What you need to do: In the homeschooling passage below, copy the wording from "Around 3rd grade, I" up to and including "and 4th grades." without any changes.

Passage to read:
◇ ◇ ◇ ◇

When the girls were little (Pre-K through about 2nd grade), homeschooling was basically a parental decision, with very little input from the children. I did ask them what they "liked" about homeschooling, but that was about it. Generally, the things they liked had more to do with my mothering and their being at home than with academics. 

 

Around 3rd grade, I would occasionally ask my oldest daughter, "Do you like being homeschooled? Do you want to continue, or do you want to attend school? Do you ever wonder what it's like? Do you have advice for me?" I genuinely wanted to know if she had questions, was curious about school life, felt like she was missing out, had something to say to her mother/teacher, or whatever. She always wanted firmly to continue homeschooling, as have my younger two children as they passed through 3rd and 4th grades.

 

At around 5th grade, I have included the girls in the planning more -- asking questions; getting feedback; brainstorming our schedule, routines, and structures; asking them to make a list of things they'd like to learn and do; discussing methodology and approaches to learning; and so on. I think the more invested they are in their own education and lifestyle, the better things proceed during the year. I can come back and say, "You wanted this, and you wanted it this way, so now it's time to own it." ;)

◇ ◇ ◇ ◇

Dataset content:
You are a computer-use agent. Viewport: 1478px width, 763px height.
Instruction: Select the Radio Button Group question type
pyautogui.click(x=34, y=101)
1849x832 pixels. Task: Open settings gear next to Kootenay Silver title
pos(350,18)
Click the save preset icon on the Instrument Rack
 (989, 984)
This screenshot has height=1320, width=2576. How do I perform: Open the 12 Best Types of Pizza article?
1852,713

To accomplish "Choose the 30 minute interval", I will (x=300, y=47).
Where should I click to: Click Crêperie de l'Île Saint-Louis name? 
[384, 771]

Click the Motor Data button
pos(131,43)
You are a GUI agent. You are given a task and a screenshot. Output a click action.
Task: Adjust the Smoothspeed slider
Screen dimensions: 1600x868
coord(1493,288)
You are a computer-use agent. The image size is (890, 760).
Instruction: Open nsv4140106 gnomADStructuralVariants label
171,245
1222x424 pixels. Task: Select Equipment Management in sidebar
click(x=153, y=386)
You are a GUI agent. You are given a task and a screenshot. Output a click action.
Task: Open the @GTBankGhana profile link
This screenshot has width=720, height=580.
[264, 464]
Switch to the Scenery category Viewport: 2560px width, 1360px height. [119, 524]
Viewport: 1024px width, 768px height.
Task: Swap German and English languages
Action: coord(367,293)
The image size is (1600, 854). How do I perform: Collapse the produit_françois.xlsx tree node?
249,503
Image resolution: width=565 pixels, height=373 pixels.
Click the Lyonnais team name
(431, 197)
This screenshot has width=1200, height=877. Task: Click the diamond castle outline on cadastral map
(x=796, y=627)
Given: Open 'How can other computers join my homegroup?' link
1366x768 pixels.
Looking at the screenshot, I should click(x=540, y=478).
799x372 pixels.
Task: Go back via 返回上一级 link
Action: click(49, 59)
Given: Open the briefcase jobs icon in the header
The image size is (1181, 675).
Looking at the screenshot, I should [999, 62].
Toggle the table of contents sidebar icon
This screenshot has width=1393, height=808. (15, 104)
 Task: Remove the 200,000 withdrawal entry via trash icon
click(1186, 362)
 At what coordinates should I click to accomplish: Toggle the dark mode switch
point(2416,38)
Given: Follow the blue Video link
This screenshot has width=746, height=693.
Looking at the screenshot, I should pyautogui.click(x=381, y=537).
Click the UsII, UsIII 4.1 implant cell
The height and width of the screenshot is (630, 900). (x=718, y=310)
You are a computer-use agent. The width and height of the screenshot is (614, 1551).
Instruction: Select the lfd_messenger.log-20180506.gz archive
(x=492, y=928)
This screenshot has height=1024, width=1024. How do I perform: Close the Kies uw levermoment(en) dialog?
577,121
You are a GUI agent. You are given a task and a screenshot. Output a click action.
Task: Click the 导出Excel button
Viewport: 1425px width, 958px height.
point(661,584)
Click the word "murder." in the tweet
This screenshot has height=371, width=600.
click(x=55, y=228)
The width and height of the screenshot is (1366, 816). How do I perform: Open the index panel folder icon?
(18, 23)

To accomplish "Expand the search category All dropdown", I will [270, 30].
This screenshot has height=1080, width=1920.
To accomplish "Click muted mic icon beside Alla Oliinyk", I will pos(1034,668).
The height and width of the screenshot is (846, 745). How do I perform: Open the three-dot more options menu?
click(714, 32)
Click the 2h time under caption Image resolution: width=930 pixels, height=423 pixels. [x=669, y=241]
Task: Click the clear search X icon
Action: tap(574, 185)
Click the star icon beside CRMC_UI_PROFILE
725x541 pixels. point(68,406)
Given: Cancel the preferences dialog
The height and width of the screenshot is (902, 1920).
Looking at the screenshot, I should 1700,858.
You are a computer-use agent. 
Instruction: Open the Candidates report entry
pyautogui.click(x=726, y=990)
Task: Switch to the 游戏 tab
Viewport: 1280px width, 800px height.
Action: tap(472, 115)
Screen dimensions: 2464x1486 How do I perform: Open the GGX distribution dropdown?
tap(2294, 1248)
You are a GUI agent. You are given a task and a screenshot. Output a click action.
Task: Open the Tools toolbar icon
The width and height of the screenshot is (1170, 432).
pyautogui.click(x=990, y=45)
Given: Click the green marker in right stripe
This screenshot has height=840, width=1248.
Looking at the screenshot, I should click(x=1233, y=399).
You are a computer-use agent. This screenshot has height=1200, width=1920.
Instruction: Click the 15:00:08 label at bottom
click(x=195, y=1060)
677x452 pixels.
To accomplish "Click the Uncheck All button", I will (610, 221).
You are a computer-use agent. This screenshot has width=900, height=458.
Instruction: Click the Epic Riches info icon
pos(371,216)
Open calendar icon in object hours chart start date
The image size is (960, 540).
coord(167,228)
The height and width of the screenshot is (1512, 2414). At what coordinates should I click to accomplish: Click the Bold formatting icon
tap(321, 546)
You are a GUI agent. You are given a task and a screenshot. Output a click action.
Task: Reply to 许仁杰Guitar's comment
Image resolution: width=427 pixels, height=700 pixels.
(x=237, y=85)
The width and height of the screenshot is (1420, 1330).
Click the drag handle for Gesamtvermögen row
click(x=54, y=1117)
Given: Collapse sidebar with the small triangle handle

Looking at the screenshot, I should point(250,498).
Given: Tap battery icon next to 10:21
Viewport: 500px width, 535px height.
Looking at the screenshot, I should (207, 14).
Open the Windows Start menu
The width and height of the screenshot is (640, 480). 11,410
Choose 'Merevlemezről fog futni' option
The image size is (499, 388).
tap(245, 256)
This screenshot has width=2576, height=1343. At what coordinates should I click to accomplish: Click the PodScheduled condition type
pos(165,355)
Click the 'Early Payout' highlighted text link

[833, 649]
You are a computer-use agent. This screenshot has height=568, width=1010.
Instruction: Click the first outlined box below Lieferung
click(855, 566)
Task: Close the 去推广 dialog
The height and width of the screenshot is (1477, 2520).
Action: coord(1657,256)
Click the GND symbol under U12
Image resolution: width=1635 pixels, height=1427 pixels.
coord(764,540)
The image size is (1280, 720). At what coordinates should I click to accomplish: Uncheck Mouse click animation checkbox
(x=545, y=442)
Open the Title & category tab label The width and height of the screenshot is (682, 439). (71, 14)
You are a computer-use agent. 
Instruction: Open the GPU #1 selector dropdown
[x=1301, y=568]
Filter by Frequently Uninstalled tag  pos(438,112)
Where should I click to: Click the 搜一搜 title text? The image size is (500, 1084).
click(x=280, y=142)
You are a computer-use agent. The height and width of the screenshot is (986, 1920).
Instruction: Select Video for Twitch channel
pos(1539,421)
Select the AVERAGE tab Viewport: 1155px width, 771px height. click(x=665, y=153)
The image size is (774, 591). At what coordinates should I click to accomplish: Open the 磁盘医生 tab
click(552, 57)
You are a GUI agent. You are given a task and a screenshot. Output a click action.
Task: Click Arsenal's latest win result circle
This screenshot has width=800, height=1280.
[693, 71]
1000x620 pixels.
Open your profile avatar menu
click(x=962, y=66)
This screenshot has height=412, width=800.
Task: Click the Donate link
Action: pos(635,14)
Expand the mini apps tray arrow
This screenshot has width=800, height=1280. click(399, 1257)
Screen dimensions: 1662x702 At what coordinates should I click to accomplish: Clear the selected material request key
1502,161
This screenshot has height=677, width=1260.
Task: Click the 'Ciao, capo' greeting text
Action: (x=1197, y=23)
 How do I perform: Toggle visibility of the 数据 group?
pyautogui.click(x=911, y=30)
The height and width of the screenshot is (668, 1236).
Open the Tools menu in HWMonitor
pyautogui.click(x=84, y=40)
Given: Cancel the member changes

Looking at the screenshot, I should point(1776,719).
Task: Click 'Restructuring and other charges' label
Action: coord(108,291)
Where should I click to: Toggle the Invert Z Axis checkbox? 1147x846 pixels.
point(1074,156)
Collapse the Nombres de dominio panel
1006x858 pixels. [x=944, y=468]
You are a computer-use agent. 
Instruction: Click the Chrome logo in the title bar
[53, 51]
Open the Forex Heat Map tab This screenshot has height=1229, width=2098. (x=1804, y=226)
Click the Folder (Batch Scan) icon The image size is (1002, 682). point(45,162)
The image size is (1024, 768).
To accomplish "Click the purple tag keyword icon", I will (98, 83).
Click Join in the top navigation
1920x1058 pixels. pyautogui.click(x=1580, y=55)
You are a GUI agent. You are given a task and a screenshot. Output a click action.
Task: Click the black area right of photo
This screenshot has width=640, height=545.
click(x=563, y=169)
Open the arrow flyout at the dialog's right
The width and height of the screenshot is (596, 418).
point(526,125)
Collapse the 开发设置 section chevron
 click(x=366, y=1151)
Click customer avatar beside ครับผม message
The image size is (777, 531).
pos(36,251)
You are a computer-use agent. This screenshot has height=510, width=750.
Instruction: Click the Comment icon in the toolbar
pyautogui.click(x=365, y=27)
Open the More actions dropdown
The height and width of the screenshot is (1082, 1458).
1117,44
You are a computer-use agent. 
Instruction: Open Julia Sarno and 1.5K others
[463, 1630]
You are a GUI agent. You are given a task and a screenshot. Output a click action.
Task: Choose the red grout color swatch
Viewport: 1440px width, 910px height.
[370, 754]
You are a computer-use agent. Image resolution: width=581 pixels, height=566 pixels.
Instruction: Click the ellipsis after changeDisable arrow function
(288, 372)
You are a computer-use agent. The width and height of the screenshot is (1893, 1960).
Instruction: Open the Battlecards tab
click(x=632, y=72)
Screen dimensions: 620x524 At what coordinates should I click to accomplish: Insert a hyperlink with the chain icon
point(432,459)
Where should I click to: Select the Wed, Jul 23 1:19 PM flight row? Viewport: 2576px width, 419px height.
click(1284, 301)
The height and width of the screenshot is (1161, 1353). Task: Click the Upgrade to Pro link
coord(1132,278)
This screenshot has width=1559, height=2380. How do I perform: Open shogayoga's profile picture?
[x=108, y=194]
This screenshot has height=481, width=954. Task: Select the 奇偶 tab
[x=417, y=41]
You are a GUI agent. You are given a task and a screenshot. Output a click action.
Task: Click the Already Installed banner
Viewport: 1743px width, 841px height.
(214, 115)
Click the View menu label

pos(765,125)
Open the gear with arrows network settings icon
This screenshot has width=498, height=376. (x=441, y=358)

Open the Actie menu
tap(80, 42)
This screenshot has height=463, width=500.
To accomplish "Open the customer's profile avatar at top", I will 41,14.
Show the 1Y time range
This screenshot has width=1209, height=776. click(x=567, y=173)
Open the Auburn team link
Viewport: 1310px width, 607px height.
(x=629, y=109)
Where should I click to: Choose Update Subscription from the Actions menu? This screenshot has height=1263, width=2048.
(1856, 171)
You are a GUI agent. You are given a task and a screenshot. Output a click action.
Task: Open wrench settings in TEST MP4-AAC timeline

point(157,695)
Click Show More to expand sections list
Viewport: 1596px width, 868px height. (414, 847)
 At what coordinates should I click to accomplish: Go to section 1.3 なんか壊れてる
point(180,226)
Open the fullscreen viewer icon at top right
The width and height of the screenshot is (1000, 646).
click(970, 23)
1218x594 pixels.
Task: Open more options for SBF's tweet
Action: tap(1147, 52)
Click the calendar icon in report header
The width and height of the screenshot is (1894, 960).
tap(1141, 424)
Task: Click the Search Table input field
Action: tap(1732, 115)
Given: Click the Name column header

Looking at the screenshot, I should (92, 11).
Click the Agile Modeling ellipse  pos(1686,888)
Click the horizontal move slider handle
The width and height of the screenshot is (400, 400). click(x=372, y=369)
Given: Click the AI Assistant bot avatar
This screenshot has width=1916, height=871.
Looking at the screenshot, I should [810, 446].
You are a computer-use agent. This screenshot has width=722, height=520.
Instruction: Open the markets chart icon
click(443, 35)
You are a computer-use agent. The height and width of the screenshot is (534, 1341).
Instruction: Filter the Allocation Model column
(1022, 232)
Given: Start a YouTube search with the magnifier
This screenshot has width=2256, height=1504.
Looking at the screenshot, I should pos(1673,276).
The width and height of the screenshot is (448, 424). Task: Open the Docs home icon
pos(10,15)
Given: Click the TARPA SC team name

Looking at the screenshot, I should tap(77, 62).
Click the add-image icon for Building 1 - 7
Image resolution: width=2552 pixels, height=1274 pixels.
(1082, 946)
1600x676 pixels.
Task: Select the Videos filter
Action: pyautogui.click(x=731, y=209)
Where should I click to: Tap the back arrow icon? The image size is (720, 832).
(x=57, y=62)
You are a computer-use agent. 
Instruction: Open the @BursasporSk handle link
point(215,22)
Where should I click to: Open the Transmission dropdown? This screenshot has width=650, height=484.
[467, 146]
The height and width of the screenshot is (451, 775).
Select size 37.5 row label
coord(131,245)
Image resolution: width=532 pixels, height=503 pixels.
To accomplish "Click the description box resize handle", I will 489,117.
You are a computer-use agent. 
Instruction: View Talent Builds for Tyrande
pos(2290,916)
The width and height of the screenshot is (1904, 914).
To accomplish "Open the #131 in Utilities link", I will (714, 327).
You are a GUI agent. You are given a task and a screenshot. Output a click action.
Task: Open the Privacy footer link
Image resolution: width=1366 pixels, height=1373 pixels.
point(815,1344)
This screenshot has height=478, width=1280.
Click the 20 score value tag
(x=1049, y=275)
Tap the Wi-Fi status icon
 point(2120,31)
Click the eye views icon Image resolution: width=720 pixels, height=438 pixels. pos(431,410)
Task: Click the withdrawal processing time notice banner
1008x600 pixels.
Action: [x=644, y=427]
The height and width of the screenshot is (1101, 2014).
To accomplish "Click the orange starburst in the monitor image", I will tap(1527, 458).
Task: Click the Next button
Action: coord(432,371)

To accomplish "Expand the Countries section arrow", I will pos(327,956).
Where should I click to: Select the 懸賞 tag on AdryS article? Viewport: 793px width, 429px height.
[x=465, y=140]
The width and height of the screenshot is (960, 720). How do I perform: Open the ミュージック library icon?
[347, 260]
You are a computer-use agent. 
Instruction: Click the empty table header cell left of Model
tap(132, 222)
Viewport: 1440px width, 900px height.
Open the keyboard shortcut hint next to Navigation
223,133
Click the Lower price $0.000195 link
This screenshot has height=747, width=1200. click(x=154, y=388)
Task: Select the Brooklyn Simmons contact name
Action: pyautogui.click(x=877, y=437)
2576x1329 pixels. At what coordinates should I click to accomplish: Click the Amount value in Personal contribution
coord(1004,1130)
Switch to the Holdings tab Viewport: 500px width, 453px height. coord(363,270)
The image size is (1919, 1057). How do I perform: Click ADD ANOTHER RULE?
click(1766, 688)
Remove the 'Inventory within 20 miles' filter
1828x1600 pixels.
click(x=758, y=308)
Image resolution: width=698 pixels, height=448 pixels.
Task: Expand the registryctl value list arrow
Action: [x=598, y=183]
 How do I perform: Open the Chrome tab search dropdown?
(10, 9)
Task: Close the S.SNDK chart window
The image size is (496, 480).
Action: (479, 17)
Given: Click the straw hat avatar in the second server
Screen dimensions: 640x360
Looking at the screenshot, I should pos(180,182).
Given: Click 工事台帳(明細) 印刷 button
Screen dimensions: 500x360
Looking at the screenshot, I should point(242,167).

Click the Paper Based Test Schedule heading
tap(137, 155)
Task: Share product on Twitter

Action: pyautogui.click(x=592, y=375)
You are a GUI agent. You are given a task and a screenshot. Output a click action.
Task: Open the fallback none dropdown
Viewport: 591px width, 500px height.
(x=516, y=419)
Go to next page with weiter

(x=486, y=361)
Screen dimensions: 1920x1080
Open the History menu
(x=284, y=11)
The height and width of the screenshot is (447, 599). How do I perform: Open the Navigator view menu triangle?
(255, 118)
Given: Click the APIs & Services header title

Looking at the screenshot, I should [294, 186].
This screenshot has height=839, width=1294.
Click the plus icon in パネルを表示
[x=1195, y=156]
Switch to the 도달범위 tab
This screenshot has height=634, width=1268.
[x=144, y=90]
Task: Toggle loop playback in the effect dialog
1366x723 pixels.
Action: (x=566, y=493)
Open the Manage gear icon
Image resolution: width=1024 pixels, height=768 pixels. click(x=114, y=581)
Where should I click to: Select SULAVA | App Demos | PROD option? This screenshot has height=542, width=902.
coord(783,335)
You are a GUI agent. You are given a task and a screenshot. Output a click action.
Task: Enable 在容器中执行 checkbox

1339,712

◇ ◇ ◇ ◇

The answer:
Around 3rd grade, I would occasionally ask my oldest daughter, "Do you like being homeschooled? Do you want to continue, or do you want to attend school? Do you ever wonder what it's like? Do you have advice for me?" I genuinely wanted to know if she had questions, was curious about school life, felt like she was missing out, had something to say to her mother/teacher, or whatever. She always wanted firmly to continue homeschooling, as have my younger two children as they passed through 3rd and 4th grades.